SSL, client certs, and MITM (was WYTM?)

Perry E. Metzger perry at piermont.com
Wed Oct 22 21:05:01 EDT 2003


Ian Grigg <iang at systemics.com> writes:
> "Perry E. Metzger" wrote:
> > The cost of MITM protection is, in practice, zero.
> 
> Not true!  The cost is from 10 million dollars to
> 100 million dollars per annum.  Those certs cost
> money, Perry!

They cost nothing at all. I use certs every day that I've created in
my own CA to provide MITM protection, and I paid no one for them.

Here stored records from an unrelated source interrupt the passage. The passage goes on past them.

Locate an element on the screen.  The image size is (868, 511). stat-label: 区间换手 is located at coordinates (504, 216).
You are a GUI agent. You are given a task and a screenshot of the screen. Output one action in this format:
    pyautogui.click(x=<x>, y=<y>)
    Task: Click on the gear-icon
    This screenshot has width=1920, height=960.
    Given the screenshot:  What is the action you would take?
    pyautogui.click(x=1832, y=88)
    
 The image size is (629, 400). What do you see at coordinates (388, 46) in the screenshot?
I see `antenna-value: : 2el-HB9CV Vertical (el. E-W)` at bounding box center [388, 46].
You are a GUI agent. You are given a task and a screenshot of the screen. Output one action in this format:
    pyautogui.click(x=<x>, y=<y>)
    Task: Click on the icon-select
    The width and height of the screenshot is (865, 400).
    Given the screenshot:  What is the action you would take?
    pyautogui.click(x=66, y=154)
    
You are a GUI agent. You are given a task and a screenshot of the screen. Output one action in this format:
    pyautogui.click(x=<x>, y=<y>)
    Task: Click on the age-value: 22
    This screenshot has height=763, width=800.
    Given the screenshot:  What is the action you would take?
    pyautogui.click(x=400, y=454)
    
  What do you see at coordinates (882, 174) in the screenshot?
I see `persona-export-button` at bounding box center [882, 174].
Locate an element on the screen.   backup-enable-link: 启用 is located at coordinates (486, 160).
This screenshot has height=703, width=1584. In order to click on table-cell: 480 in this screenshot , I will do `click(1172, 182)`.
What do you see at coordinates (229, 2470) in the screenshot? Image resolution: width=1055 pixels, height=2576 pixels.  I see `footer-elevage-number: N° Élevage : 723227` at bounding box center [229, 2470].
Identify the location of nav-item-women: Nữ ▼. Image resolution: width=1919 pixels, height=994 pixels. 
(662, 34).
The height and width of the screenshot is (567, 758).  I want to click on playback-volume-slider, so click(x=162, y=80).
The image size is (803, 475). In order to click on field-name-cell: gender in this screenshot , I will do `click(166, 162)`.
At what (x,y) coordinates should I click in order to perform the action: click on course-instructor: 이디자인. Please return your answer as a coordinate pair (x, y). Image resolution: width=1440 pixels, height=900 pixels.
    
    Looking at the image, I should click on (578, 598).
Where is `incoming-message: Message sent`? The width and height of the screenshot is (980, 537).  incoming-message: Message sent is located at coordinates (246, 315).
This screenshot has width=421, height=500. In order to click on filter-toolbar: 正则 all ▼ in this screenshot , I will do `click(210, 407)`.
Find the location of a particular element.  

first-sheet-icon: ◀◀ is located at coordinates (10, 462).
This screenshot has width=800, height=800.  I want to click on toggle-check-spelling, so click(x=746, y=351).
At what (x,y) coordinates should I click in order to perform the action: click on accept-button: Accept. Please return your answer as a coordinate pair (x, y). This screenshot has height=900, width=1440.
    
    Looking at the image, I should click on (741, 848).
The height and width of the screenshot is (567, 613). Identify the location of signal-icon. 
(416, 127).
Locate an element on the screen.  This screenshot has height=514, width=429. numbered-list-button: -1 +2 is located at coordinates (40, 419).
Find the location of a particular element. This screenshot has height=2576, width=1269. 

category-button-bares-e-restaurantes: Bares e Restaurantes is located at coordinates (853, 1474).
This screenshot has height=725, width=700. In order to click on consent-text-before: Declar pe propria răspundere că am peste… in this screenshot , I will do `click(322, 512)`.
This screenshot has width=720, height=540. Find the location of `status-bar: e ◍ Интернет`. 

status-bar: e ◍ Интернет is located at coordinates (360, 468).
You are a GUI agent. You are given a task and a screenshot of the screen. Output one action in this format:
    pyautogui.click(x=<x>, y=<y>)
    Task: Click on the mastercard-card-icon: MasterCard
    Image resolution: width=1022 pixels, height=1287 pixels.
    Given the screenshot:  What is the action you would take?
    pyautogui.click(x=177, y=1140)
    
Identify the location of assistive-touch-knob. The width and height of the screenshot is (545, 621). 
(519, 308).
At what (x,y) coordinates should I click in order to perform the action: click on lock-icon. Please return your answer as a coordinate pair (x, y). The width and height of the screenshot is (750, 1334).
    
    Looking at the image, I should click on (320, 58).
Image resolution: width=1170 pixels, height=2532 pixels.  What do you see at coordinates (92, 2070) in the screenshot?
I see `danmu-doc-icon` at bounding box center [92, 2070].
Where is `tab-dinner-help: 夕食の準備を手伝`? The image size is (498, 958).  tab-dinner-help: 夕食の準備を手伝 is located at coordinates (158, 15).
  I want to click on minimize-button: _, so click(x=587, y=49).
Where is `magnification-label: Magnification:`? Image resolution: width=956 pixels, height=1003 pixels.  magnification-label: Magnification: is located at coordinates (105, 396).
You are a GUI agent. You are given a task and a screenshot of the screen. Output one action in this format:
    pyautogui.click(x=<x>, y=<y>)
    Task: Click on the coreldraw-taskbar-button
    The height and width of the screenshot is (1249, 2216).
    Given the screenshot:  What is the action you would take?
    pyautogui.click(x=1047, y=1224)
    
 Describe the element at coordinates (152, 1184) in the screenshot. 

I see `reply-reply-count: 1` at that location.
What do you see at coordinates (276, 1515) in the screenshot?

It
isn't even hard to do.

Repeat after me:
TLS is not only for protecting HTTP, and should not be mistaken for https:.
TLS is not X.509, and should not be mistaken for X.509.
TLS is also not "buy a cert from Verisign", and should not be
mistaken for "buy a cert from Verisign".

TLS is just a pretty straightforward well analyzed protocol for
protecting a channel -- full stop. It can be used in a wide variety of
ways, for a wide variety of apps. It happens to allow you to use X.509
certs, but if you really hate X.509, define an extension to use SPKI
or SSH style certs. TLS will accommodate such a thing easily. Indeed, I
would encourage you to do such a thing.